Rework the way errors are handled with respect to how audit records are

written to the audit trail file: - audit_record_write() now returns void, and all file system specific error handling occurs inside this function. This pushes error handling complexity out of the record demux routine that hands off to both the trail and audit pipes, and makes trail behavior more consistent with pipes as a record destination. - Rate limit kernel printfs associated with running low on space. Rate limit audit triggers for low space. Rate limit printfs for fail stop events. Rate limit audit worker write error printfs. - Document in detail the types of limits and space checks we perform, and combine common cases. This improves the audit subsystems tolerance to low space conditions by avoiding toasting the console with printfs are waking up the audit daemon continuously. MFC after: 3 days Obtained from: TrustedBSD Project
author: rwatson <rwatson@FreeBSD.org> 2006-09-24 13:35:58 +0000
committer: rwatson <rwatson@FreeBSD.org> 2006-09-24 13:35:58 +0000
commit: d277f6ba71c63d8ad297e5c8f7229a7055302733 (patch)
tree: 3136c5f8d10fe410cf6fa038c261d001d1fb52c8 /sys/security
parent: 06106a6e4f199dd0f2d53e87812002abbf16850d (diff)
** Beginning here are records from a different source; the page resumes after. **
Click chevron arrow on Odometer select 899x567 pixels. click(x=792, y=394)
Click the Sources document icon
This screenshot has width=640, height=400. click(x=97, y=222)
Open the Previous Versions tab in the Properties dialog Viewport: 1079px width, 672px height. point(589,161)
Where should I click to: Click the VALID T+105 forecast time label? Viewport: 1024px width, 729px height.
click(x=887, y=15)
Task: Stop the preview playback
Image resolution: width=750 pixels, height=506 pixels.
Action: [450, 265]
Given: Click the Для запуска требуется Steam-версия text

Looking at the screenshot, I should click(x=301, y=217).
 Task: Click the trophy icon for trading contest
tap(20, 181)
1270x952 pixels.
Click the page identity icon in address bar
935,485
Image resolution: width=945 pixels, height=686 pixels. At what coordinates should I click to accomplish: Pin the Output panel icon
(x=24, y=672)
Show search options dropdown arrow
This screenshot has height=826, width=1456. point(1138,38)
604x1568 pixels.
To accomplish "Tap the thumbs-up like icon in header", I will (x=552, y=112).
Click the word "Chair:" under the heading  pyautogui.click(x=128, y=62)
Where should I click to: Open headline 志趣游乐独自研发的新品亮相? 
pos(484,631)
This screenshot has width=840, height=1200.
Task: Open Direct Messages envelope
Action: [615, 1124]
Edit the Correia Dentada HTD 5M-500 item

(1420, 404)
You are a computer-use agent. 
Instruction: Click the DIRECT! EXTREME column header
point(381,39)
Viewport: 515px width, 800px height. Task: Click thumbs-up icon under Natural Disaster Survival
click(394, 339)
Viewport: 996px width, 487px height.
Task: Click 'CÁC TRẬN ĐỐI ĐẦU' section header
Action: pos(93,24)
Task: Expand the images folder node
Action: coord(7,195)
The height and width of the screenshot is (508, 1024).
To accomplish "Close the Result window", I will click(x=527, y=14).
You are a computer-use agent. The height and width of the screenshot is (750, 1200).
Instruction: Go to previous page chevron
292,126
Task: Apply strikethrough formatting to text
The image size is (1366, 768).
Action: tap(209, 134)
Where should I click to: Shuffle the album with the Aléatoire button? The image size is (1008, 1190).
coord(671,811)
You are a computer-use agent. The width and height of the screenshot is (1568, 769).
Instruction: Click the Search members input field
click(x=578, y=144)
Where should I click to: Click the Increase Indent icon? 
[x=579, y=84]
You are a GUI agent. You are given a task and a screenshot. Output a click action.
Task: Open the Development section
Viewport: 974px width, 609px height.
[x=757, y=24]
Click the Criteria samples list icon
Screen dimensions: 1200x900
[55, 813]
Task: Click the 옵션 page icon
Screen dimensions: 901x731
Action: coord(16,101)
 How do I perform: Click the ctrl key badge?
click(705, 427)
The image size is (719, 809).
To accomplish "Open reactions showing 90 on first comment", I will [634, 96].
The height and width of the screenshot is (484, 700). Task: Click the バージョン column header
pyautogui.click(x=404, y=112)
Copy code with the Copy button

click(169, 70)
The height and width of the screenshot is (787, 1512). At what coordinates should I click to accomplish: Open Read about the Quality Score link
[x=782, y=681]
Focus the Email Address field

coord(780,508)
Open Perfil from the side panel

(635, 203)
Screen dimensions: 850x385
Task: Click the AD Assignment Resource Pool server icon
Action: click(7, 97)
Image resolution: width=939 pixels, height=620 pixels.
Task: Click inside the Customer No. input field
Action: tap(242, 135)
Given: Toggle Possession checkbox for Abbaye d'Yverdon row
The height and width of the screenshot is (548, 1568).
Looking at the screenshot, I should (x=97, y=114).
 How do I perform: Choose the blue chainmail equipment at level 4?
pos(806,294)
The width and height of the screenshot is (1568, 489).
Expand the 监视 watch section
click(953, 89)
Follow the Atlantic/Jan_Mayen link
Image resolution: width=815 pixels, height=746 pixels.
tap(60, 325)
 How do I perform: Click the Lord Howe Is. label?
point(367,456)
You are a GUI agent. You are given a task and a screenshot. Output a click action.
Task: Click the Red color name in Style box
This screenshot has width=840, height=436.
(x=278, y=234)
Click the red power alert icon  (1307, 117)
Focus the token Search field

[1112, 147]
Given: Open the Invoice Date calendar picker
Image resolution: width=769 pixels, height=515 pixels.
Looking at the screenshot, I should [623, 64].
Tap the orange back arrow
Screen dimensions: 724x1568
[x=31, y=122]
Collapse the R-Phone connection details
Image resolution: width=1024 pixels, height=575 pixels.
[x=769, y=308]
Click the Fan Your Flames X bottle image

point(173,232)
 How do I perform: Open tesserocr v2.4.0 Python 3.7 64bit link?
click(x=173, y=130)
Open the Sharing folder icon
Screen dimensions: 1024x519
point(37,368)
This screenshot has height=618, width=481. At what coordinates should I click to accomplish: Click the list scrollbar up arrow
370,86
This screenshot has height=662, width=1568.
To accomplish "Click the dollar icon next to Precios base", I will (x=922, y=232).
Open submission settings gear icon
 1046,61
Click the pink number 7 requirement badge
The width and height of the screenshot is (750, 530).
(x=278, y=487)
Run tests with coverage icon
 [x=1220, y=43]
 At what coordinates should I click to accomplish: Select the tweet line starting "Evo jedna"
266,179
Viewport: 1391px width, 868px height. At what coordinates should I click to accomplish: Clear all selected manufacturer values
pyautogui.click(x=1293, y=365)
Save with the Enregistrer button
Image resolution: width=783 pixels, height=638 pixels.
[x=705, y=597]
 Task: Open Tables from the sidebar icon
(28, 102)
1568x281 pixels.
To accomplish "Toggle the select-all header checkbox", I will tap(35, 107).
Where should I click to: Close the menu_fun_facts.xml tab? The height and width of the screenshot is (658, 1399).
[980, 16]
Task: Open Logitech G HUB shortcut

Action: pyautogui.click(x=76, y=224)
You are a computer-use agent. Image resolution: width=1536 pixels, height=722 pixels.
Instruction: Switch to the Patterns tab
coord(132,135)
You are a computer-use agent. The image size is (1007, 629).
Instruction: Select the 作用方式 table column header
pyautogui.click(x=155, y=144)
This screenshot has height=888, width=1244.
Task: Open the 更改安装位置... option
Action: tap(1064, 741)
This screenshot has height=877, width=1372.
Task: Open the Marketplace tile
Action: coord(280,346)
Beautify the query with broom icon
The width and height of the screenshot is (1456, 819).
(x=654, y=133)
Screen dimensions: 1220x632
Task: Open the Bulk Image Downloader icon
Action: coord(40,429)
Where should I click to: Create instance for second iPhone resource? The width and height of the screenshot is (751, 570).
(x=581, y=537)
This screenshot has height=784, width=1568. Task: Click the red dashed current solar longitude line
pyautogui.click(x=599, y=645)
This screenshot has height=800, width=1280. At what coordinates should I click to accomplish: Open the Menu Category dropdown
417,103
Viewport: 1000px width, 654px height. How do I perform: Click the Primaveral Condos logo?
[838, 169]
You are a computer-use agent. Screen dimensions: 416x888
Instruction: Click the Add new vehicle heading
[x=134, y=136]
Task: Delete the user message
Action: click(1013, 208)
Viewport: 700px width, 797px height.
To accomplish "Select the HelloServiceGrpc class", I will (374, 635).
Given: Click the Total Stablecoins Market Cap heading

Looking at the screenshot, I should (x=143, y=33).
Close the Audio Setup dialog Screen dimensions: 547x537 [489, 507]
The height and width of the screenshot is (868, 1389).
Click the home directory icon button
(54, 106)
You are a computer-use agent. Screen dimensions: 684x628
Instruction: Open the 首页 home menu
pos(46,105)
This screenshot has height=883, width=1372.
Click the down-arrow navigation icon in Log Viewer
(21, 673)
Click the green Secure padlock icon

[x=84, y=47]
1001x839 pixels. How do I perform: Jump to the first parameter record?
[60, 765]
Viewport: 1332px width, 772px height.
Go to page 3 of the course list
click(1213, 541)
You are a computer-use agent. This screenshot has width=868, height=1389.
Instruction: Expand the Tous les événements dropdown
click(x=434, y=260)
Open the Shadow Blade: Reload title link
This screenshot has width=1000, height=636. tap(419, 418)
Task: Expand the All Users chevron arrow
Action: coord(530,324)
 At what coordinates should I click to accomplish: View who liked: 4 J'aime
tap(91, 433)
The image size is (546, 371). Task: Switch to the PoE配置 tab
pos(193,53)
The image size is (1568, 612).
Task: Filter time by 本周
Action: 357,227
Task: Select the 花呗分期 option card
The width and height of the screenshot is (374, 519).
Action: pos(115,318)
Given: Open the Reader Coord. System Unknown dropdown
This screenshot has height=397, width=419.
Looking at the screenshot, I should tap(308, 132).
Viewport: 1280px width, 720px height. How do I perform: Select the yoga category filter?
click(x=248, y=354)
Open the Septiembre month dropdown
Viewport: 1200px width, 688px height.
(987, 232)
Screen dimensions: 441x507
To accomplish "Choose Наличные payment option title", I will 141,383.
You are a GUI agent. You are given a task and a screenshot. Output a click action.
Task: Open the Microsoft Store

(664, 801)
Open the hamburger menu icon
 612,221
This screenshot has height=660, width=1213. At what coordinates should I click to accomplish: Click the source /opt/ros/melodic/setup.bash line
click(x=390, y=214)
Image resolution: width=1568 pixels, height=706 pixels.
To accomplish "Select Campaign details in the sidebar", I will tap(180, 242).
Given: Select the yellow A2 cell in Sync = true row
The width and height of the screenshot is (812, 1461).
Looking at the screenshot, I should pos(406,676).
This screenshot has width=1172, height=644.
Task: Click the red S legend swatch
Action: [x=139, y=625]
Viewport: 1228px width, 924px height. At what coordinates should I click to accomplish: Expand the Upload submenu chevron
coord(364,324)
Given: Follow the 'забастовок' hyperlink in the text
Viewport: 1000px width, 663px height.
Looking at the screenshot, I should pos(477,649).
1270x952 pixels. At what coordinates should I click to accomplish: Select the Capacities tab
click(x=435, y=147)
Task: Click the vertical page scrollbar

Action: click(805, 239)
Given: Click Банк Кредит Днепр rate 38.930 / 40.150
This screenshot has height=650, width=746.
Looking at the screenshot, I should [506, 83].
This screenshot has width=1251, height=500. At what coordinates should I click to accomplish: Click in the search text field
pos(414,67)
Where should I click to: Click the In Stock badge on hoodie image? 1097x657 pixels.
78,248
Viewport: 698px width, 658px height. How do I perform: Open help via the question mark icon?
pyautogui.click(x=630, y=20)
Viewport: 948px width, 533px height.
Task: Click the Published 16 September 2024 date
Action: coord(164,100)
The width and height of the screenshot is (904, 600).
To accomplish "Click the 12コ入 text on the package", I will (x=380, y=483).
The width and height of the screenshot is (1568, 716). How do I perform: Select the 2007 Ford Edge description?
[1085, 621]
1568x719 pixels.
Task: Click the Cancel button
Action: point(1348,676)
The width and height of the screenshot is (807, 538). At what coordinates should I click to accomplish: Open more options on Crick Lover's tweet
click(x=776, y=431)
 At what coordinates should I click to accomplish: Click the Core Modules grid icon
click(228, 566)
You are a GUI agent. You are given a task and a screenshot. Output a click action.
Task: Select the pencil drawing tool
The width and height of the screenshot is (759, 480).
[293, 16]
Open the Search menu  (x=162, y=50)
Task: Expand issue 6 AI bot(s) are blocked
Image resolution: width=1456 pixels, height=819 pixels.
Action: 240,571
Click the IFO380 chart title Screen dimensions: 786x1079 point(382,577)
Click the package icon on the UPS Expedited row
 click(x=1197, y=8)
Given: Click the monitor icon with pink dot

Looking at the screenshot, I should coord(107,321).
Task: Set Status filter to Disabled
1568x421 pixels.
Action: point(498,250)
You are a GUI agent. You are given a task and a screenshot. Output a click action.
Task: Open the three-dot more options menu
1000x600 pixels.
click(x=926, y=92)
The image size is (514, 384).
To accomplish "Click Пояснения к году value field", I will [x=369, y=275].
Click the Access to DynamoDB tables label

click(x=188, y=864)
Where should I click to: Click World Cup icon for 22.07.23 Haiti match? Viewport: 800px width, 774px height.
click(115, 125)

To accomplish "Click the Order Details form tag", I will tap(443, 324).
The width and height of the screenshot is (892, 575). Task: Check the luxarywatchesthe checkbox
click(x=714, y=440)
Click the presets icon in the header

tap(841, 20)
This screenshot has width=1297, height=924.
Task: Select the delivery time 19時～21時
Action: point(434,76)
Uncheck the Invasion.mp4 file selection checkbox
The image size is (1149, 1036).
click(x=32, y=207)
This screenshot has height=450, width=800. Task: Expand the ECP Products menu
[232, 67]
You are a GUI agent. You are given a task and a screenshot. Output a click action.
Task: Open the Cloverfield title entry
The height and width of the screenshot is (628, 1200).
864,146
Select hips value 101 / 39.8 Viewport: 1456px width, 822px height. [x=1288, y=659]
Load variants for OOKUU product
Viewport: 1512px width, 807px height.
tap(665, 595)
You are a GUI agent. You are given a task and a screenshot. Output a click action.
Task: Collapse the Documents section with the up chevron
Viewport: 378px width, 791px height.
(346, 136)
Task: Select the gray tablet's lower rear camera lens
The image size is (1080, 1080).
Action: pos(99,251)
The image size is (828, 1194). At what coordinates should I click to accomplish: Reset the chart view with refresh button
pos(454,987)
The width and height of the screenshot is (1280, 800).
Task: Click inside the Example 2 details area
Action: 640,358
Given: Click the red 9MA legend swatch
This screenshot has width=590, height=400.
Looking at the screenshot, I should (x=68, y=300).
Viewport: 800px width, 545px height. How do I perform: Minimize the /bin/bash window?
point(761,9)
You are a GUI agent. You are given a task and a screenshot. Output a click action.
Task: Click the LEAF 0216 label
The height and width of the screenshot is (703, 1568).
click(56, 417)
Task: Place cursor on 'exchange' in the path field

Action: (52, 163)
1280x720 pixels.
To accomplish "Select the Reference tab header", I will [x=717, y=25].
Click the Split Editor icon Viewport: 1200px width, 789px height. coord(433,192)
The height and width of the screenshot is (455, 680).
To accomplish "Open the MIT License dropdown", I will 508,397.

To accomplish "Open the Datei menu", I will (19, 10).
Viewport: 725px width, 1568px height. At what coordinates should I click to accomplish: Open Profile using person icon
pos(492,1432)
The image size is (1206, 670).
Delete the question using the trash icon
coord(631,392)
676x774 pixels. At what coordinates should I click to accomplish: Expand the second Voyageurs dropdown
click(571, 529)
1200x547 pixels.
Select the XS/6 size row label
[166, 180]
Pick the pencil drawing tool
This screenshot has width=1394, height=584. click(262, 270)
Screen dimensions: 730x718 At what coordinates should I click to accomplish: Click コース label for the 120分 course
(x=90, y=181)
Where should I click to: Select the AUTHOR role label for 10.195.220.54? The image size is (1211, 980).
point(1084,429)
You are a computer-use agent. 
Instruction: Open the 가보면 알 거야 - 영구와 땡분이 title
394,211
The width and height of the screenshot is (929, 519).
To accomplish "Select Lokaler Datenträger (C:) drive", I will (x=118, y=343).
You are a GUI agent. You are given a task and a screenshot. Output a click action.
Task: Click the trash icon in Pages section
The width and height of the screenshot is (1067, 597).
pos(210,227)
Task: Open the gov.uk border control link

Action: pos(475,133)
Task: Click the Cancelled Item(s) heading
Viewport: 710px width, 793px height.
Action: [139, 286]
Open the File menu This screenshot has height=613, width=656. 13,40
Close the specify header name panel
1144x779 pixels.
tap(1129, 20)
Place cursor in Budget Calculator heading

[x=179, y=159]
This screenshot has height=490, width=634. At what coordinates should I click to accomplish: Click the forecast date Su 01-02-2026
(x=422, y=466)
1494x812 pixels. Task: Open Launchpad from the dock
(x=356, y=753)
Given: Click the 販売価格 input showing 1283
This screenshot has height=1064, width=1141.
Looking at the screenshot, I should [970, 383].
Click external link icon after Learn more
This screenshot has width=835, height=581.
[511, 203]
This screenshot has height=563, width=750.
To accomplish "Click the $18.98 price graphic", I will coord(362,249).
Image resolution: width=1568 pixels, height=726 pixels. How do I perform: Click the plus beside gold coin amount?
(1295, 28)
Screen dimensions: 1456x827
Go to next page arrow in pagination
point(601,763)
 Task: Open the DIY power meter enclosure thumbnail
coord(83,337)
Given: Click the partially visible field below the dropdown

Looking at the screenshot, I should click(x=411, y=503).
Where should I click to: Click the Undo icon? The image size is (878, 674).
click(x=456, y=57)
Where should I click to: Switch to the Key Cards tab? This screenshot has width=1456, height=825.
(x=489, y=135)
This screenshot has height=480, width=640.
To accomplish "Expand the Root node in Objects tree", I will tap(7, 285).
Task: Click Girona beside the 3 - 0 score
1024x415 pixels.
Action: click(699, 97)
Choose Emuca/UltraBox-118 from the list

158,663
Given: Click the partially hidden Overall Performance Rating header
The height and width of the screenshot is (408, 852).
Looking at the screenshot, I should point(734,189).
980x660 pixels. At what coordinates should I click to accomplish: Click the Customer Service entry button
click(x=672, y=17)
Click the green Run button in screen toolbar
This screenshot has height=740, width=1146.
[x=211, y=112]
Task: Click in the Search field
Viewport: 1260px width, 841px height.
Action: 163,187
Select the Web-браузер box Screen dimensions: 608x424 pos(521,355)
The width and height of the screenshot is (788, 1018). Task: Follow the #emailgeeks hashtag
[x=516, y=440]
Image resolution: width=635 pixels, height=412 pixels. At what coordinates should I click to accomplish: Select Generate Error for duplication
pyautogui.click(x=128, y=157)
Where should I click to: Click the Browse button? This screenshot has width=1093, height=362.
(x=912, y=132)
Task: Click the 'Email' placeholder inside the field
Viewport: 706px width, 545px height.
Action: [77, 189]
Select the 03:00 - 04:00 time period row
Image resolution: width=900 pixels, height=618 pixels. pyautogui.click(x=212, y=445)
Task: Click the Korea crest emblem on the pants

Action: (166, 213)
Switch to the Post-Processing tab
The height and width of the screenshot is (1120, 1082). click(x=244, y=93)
download: FreeBSD-src-d277f6ba71c63d8ad297e5c8f7229a7055302733.zip
FreeBSD-src-d277f6ba71c63d8ad297e5c8f7229a7055302733.tar.gz
1 files changed, 145 insertions, 100 deletions
diff --git a/sys/security/audit/audit_worker.c b/sys/security/audit/audit_worker.c
index e0fbb7b..18f76fd 100644
--- a/sys/security/audit/audit_worker.c
+++ b/sys/security/audit/audit_worker.c
@@ -102,96 +102,103 @@ static struct ucred		*audit_replacement_cred;
 static int			audit_file_rotate_wait;
 
 /*
- * XXXAUDIT: Should adjust comments below to make it clear that we get to
- * this point only if we believe we have storage, so not having space here is
- * a violation of invariants derived from administrative procedures. I.e.,
- * someone else has written to the audit partition, leaving less space than
- * we accounted for.
+ * Write an audit record to a file, performed as the last stage after both
+ * preselection and BSM conversion.  Both space management and write failures
+ * are handled in this function.
+ *
+ * No attempt is made to deal with possible failure to deliver a trigger to
+ * the audit daemon, since the message is asynchronous anyway.
  */
-static int
+static void
 audit_record_write(struct vnode *vp, struct ucred *cred, struct thread *td,
     void *data, size_t len)
 {
-	int ret;
-	long temp;
-	struct vattr vattr;
+	static struct timeval last_lowspace_trigger;
+	static struct timeval last_fail;
+	static int cur_lowspace_trigger;
 	struct statfs *mnt_stat;
-	int vfslocked;
+	int error, vfslocked;
+	static int cur_fail;
+	struct vattr vattr;
+	long temp;
 
 	if (vp == NULL)
-		return (0);
+		return;
 
  	mnt_stat = &vp->v_mount->mnt_stat;
 	vfslocked = VFS_LOCK_GIANT(vp->v_mount);
 
 	/*
 	 * First, gather statistics on the audit log file and file system so
-	 * that we know how we're doing on space.  In both cases, if we're
-	 * unable to perform the operation, we drop the record and return.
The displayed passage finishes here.